A young couple and their dachshund star in a stylish San Francisco–set Golden Age mystery of “high ingenuity” (The New York Times).
Jack Ivers, a man-about-town with a taste for rich women, has been found dead in his bed. What’s particularly odd is that the chief suspect, a surgeon’s fashionable wife, claims that she spotted thirteen red tulips upon entering the victim’s home—that were somehow replaced with thirteen white tulips by the time she departed.
It’s up to sleuthing spouses Jean and Pat Abbott to dig through the dead man’s questionable past and determine in whose heart a murderous passion blossomed . . .

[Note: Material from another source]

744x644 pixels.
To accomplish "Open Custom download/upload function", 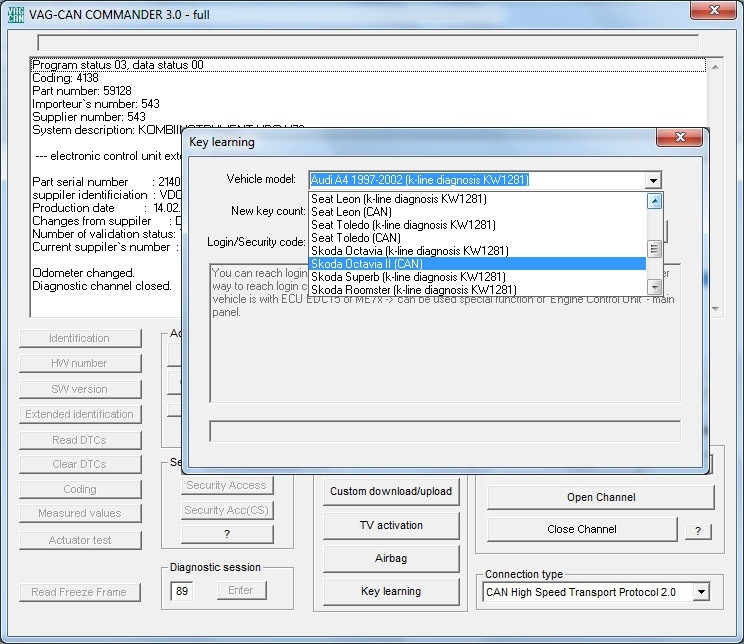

“Amusing and sophisticated.” —Daily Star
“Smooth.” —Saturday Review
“Brightly-told excitement, with good dressing and good food as you go along.” —Lady
Frances Crane (1890–1981) was an American author and former writer for the New Yorker. She was invited to leave Nazi Germany in the late 1930s after writing a number of unfavorable articles about Hitler. After settling in Taos, New Mexico, Crane introduced private investigator Pat Abbott and his future wife Jean in her first novel, The Turquoise Shop (1941). The Abbotts investigated crimes in a total of twenty-six volumes, each with a color in the title, with settings around the country and globe.